2001 was a 44-ton (39,916 kg.) steeple-cab locomotive built by GE (serial 7688) in March 1920 and bought in 1921, sister 2002 ,8067 July 1922, arrived a year later. Originally bought as single locomotives, in 1929 they were modified with multiple unit control and were usually used as a pair. This became common practice of all locomotives, and helped to bridge gaps in the third rail, like at road crossings. They had 4 GE257 175 hp motors. The two remained in service and hauled the railroad's last revenue run on June 19, 1959.

3003, 3004 were 50-ton (45,359 kg.) boxcab locomotives built by Baldwin and bought in 1926. 3003 was built in September 1923 with serial 57070 and 3004 in April 1924 with serial 57717 They originally had 4 Westinghouse WH562 100 hp motors, in 1930 they were upgraded with WH567 170 hp motors. In 1959 they were taken out of service because of cracks in their frames.

4005, 4006 were 72-ton (65,317) boxcab locomotives built by the shops of the Oklahoma Railway as 603 and 604 in 1929. They became Union Electric same numbers in 1946 then Cedar Rapids and Iowa City 72 and 73 in 1948. CA&E bought them in 1955 They had 4 WH562 motors. They were taken out of service because of wheel wear in 1958, only 3 years after they were bought.

=== Freight cars ===
The AE&C owned a number of freight cars, but an office fire in 1913 destroyed most records. In 1924 an CA&E engineering report showed 28 wood gondolas, 10 steel gondolas, 17 wood boxcars, and 16 ballast cars. The table below does not show all cars.
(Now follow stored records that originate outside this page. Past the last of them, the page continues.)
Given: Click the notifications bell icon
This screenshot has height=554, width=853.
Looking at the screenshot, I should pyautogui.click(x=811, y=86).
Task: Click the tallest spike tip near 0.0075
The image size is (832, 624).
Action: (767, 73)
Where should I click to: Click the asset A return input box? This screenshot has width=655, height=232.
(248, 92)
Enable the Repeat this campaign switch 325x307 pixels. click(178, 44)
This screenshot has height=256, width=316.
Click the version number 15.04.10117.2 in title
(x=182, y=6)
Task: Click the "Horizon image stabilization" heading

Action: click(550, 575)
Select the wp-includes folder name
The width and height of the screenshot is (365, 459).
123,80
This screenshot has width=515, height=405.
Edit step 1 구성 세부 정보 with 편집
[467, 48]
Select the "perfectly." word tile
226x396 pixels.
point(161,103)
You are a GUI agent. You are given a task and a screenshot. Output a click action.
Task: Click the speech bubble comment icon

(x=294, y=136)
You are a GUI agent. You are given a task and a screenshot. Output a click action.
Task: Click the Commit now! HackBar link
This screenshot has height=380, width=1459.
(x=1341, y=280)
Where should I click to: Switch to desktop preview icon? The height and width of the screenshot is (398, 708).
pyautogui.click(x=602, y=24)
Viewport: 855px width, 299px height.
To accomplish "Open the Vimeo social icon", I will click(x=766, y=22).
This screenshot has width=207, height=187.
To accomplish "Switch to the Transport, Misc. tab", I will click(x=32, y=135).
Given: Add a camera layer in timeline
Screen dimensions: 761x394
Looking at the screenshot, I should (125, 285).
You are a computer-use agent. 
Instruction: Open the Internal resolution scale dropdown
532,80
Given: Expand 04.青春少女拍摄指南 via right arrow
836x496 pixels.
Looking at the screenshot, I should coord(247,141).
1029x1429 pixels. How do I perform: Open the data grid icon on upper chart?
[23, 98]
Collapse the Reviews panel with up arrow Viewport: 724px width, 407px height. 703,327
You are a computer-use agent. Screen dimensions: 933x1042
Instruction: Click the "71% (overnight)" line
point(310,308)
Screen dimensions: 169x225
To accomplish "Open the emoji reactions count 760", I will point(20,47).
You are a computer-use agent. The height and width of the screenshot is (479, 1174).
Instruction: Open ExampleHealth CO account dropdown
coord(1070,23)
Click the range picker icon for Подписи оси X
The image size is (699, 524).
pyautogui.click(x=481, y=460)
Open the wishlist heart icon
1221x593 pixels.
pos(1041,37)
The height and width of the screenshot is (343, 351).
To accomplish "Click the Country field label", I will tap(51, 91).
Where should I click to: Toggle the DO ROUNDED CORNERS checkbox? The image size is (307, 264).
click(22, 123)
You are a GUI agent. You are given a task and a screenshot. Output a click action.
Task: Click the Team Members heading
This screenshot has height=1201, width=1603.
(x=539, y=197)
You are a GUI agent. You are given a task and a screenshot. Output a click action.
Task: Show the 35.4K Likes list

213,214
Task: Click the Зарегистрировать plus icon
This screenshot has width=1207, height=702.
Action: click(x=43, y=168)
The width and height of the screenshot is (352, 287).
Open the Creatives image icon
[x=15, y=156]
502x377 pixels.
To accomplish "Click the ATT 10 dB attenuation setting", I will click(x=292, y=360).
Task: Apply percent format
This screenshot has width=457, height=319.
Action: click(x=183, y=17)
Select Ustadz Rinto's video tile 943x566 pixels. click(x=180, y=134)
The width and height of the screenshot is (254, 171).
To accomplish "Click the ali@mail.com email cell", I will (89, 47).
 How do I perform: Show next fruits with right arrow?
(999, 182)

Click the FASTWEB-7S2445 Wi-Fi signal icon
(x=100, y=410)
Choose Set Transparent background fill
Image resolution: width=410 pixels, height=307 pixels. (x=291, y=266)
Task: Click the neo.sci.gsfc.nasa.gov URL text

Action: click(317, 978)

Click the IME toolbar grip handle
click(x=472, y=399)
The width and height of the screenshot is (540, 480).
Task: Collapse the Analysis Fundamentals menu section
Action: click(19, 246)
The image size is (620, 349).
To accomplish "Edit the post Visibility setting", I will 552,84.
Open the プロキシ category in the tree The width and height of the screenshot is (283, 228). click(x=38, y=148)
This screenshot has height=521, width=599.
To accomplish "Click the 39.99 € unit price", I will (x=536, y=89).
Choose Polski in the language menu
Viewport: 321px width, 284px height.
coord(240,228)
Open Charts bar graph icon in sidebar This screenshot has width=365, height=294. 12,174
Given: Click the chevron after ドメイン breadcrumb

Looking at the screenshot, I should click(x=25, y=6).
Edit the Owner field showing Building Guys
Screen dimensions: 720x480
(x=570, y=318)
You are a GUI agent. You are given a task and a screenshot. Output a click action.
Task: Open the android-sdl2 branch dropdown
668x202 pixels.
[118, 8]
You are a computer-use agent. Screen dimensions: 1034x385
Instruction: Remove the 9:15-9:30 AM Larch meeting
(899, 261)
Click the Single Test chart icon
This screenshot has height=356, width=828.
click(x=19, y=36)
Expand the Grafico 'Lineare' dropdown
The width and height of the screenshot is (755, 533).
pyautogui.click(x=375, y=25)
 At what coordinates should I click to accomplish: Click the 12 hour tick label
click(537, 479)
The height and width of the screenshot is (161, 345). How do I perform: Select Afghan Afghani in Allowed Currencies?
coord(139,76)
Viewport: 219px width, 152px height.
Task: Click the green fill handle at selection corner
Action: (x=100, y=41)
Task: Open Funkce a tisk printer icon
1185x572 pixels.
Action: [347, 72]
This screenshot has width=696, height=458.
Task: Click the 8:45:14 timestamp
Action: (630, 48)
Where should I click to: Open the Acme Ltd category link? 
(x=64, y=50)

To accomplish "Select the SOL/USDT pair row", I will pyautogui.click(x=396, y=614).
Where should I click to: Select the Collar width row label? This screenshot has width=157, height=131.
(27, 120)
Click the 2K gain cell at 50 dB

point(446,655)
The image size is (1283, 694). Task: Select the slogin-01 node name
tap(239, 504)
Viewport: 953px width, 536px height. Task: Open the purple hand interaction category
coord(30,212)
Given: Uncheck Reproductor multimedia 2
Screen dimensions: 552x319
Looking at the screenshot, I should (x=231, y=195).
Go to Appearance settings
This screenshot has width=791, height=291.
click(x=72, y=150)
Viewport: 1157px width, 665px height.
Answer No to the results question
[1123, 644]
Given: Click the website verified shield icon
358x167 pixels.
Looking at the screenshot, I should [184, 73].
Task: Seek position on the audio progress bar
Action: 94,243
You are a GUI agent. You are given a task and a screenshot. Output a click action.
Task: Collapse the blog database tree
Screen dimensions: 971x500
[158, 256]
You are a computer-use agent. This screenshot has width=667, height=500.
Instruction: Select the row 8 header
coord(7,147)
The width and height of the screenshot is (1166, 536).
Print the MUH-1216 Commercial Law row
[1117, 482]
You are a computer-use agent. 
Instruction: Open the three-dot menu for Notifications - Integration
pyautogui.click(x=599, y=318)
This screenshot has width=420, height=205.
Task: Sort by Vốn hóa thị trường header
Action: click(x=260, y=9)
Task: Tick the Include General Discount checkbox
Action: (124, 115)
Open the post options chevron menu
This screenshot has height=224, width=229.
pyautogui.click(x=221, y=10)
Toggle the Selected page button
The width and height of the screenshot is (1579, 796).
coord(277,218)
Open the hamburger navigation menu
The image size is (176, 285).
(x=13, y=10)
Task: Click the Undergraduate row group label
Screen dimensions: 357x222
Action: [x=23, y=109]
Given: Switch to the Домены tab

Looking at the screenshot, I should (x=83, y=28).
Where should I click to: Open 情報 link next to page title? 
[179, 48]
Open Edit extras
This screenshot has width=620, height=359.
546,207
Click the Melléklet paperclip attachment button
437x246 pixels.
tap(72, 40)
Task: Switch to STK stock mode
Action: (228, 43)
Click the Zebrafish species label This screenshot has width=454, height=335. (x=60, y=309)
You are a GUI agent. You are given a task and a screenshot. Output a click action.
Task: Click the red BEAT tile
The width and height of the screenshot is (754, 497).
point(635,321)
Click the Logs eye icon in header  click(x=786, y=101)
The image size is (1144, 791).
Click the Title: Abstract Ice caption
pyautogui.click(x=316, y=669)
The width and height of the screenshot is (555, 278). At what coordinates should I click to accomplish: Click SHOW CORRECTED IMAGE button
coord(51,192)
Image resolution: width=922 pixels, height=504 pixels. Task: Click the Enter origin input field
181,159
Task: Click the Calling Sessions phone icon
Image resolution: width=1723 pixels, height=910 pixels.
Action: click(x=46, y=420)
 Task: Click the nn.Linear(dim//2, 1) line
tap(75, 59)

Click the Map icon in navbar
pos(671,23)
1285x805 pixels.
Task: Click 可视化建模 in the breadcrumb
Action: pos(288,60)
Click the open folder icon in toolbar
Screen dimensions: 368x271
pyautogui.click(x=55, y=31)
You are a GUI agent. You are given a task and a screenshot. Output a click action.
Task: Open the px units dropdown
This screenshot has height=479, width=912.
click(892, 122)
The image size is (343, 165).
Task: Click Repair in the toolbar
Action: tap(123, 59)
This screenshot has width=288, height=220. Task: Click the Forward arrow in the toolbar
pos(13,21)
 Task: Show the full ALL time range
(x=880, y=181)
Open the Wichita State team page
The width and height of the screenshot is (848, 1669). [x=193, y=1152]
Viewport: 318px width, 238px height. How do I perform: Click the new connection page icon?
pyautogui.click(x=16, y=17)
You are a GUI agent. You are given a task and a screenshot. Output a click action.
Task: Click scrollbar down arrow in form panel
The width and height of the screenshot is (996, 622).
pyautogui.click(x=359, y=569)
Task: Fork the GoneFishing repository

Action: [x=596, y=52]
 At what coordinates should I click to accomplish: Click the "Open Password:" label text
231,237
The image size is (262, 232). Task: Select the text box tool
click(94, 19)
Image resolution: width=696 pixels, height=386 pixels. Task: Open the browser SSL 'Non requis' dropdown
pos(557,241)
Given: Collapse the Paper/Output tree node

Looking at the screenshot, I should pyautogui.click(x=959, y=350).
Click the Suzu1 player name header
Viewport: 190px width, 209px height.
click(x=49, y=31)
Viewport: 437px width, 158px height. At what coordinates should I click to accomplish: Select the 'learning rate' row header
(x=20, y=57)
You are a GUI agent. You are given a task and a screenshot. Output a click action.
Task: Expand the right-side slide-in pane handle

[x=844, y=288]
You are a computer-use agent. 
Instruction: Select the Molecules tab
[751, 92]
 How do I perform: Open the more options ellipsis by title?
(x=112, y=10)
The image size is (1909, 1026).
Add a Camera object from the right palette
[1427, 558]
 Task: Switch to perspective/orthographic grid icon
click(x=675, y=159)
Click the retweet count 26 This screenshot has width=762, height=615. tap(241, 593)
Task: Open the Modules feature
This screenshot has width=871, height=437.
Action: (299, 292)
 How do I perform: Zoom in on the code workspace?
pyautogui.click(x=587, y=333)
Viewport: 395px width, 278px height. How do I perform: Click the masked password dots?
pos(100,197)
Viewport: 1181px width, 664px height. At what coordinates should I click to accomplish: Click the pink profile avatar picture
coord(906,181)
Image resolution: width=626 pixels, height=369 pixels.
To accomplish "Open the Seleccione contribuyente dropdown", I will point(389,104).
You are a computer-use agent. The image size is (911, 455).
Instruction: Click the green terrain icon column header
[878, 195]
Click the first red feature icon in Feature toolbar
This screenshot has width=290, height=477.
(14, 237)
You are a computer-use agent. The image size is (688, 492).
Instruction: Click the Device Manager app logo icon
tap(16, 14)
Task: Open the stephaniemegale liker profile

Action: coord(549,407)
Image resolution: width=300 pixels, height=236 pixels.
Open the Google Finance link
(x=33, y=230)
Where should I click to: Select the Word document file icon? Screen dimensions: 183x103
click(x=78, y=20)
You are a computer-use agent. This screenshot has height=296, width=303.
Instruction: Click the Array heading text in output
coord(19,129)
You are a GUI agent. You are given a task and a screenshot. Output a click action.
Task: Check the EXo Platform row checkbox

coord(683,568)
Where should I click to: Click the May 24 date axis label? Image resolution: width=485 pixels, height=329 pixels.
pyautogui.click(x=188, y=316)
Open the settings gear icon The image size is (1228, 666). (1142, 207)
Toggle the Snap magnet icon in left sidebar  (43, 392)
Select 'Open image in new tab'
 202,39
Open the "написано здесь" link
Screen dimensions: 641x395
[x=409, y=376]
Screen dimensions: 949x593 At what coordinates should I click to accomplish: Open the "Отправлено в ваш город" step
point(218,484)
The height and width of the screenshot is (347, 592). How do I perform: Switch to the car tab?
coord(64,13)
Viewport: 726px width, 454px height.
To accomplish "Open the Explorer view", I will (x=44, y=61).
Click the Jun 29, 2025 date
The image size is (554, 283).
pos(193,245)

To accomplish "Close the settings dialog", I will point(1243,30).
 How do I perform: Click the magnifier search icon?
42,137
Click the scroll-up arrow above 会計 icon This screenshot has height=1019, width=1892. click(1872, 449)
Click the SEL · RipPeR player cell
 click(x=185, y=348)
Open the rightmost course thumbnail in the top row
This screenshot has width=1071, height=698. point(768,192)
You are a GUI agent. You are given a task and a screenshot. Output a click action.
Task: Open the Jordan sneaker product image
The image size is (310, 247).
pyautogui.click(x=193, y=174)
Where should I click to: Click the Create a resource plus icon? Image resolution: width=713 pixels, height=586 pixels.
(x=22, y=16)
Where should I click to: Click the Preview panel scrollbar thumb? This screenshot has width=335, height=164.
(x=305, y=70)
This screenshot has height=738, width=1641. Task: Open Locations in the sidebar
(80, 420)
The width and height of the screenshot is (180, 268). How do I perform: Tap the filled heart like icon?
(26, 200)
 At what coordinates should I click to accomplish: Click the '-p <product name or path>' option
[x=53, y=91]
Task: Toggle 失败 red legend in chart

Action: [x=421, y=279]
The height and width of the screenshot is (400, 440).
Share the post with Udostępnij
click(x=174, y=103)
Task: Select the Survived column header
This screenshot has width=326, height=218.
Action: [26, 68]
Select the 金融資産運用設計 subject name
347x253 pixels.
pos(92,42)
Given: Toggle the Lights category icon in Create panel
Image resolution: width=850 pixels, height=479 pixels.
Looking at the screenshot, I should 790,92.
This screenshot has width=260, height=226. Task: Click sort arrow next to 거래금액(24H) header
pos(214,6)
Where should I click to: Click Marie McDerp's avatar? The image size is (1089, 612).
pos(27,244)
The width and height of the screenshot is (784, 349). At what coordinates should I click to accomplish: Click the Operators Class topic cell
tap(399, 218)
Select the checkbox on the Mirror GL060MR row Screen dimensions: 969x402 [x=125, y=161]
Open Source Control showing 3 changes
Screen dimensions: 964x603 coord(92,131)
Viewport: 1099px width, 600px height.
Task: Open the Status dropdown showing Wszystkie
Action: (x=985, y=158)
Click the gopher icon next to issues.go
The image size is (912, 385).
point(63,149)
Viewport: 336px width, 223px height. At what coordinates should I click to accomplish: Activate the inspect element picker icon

| Numbers | Type | Capacity | Notes |
|---|---|---|---|
| 280–299 | gondola | 20 tons (18t) | 6 rebuilt as flat cars |
| 21–31 (odd) | flat | 20 tons (18t) | rebuilt from 280–299, 23 to AE&FRE |
| 33–39 (odd) | gondola | 25 tons (23t) |  |
| 43–49 (odd) | flat |  | second-hand, retired 1910s |
| 53, 55 | flat | 30 tons (27t) | retired 1948 |
| 57, 59 | flat | 25 tons (23t) | retired 1919–20 |
| 61, 63, 65, 69, 71 | box |  | second hand, retired 1914–16 |
| 81–89 (odd) | flat |  | rebuilt from box, retired 1920s |
| 91–99 (odd) | flat | 30 tons (27t) | second-hand, retired 1916–30 |
| 280–299 | gondola | 40 ton (36t) | second-hand, retired 1948 |
| 501–509 (odd) | gondola | 50 ton (45t) | retired 1925–30 |
| 501–549 (odd) | gondola | 40 ton (36t) | retired 1930 |
| 900–915 | ballast |  | bought 1923 |
| 1011–1019 | reefer |  | bought 1921, retired 1930 |

== Preservation ==
- Fox River Trolley Museum in South Elgin, Illinois owns cars 11, 20, 316, 317 and 458.
- Illinois Railway Museum in Union, Illinois owns cars 36, 308, 309, 319, 321, 409, 431, 451, 453, and 460.
- Connecticut Trolley Museum in East Windsor, Connecticut owns car 303.
- Midwest Electric Railway in Mount Pleasant, Iowa owns & operates car 320.
- Rockhill Trolley Museum in Rockhill Furnace, Pennsylvania owns car 315.
- Seashore Trolley Museum in Kennebunkport, Maine owns car 434.